BAG AKTUELL:
Zustimmung des Integrationsamtes
zur Kündigung ersetzt kein bEM
BAG, Urteil vom 15.12.2022 (Az.: 2 AZR 162/22)

Ausgabe 53 | Juni 2023
Eine über mehrere Jahre arbeitsunfähig erkrankte und einem schwerbehinderten Menschen gleichgestellte Arbeitnehmerin nahm die Einladung zu einem betrieblichen Eingliederungsmanagement (bEM) an, unterließ es jedoch, die von der Arbeitgeberin vorformulierte Datenschutzerklärung über die Verarbeitung ihrer personenbezogen sowie Gesundheitsdaten zu unterzeichnen. Dies trotz mehrmaliger Aufforderung und Hinweis darauf, dass die Durchführung des bEM ohne die Unterzeichnung der Datenschutzerklärung nicht möglich sei. Daraufhin entschied sich die Arbeitgeberin zur Kündigung und beantragte die Zustimmung des Integrationsamtes zu dieser. Nach Erteilung der Zustimmung kündigte die Arbeitgeberin das Arbeitsverhältnis krankheitsbedingt.
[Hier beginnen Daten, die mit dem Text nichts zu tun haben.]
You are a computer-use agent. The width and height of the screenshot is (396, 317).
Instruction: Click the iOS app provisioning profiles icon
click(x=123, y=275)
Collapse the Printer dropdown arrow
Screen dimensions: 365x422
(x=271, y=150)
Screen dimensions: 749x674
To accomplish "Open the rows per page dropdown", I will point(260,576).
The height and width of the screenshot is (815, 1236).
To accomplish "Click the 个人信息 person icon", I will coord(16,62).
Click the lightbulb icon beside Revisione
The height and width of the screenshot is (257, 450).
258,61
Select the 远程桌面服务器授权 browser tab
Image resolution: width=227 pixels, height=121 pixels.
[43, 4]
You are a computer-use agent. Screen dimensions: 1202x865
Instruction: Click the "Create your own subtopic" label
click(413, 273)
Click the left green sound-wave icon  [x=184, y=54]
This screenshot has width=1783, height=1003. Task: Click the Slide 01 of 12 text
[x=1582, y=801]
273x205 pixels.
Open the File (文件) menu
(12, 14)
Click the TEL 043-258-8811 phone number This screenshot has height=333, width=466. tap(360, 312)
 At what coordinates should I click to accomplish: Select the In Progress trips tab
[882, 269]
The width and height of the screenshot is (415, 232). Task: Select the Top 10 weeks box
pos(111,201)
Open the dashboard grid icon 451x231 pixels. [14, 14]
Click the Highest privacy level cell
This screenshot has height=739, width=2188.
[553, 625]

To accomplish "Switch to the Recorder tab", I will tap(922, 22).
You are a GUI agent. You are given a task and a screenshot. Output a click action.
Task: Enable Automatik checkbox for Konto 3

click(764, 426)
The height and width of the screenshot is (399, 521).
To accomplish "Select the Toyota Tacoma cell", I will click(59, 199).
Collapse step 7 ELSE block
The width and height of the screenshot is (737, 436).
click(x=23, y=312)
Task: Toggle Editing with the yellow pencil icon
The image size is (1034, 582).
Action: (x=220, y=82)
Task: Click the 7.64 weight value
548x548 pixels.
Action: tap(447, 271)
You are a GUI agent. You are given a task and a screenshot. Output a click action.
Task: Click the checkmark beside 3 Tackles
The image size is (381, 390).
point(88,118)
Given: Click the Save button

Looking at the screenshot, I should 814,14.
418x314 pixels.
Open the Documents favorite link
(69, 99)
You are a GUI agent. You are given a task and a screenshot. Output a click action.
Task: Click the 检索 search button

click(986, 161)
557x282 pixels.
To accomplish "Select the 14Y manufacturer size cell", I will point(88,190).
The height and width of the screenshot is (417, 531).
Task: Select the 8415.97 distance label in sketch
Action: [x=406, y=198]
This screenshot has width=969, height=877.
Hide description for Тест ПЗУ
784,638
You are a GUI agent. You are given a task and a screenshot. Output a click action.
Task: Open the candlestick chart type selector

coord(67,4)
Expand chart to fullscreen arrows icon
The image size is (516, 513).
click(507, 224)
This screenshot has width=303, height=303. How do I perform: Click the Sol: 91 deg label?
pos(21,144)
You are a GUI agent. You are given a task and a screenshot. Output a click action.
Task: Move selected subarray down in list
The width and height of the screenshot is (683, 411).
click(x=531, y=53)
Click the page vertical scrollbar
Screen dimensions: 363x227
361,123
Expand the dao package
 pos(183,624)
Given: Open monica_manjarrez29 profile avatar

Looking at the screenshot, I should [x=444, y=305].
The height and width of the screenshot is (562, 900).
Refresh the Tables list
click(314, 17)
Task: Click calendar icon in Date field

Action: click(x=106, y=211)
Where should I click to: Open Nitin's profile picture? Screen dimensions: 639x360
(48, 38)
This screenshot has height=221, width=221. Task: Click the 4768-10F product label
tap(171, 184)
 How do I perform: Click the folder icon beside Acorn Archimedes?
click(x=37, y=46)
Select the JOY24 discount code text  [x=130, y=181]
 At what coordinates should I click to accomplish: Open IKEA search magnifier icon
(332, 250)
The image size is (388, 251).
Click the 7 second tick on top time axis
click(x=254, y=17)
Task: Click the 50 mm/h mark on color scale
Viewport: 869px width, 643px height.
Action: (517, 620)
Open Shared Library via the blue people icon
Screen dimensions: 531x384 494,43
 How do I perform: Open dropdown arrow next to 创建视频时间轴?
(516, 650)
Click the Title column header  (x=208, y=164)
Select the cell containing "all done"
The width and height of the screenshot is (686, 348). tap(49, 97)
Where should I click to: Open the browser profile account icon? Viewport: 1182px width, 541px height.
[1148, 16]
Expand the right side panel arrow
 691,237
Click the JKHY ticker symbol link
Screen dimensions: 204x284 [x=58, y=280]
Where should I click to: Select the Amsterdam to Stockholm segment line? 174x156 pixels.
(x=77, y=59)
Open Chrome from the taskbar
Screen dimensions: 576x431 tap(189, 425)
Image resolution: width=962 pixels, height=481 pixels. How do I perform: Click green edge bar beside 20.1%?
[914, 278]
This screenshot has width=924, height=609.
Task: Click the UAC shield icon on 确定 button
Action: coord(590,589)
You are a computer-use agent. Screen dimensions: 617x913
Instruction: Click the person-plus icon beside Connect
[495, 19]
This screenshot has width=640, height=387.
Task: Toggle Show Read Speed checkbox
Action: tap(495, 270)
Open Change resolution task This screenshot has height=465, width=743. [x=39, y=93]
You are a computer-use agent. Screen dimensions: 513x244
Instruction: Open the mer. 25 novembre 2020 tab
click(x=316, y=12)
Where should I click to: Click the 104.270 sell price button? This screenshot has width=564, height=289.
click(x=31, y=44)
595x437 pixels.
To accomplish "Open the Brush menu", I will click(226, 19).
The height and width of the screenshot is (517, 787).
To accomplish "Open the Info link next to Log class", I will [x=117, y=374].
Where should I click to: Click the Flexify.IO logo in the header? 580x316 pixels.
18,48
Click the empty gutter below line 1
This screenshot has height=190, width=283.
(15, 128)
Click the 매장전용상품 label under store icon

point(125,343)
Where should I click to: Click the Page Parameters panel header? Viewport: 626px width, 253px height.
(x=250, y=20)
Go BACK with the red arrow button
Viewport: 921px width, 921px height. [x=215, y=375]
Das BAG hielt die Kündigung für unwirksam. Denn die Arbeitgeberin habe die Durchführung des bEM nicht von der Unterzeichnung der Datenschutzerklärung abhängig machen dürfen. Es sei der Arbeitgeberin auch ohne unterzeichnete Erklärung möglich und zumutbar gewesen, zunächst mit dem beabsichtigten bEM zu beginnen. Datenschutzrechtliche Fragen seien erst dann von Bedeutung, wenn sich die Beteiligten im Rahmen des bEM darüber verständigt hätten, welche Angaben bezüglich des Gesundheitszustands für eine Reduzierung der Arbeitsunfähigkeitszeiten voraussichtlich erforderlich sind. Aufgrund des nicht durchgeführten bEM oblag der Arbeitgeberin im Prozess die Darlegungs- und Beweislast dafür, dass ein bEM nicht dazu hätte beitragen können, neuerlichen Krankheitszeiten der Arbeitnehmerin entgegenzuwirken oder diese zumindest zu vermindern und so das Arbeitsverhältnis zu erhalten. Dieser Darlegungs- und Beweislast konnte die Arbeitgeberin nicht nachkommen. Auch der Zustimmungsbescheid des Integrationsamts begründe keine Vermutung, dass ein bEM eine Kündigung nicht hätte verhindern können.